● **What you will do**:
Among the entries below, find each line holding "Open" and return it.

● **Records supplied**:
-=-=-=-=-
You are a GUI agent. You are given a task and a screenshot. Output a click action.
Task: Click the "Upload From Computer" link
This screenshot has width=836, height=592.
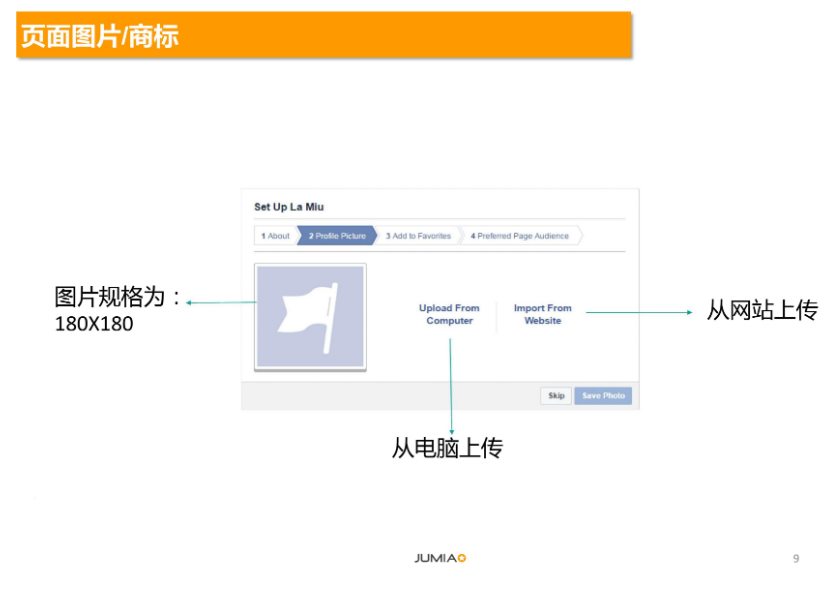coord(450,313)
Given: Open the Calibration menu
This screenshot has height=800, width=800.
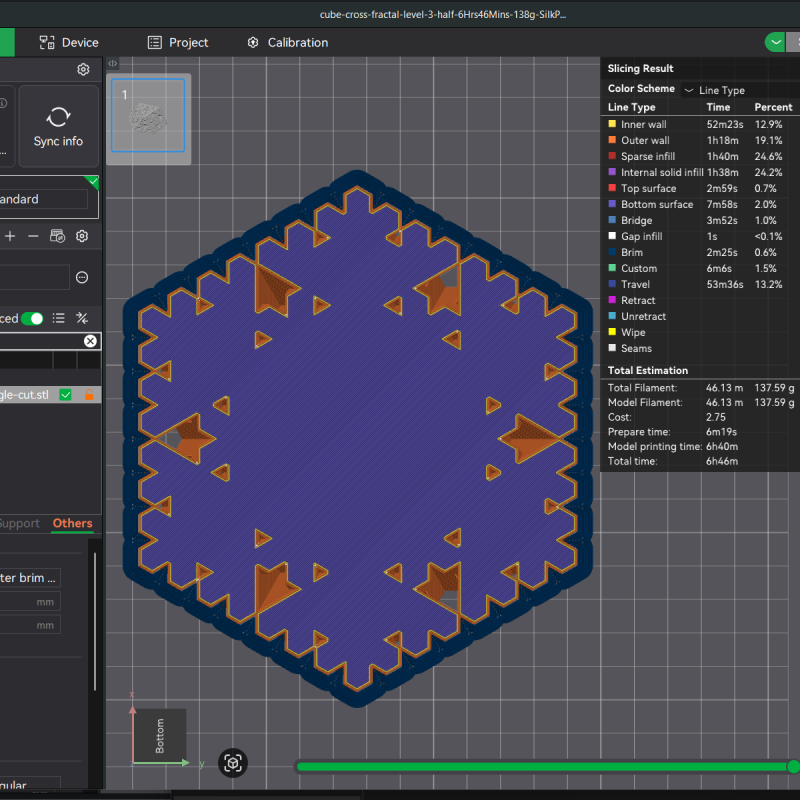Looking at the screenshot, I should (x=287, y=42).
-=-=-=-=-
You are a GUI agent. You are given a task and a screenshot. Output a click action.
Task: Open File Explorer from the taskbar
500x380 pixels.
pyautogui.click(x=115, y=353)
-=-=-=-=-
● **Exercise answer**:
Given: Open the Calibration menu
Task: Open File Explorer from the taskbar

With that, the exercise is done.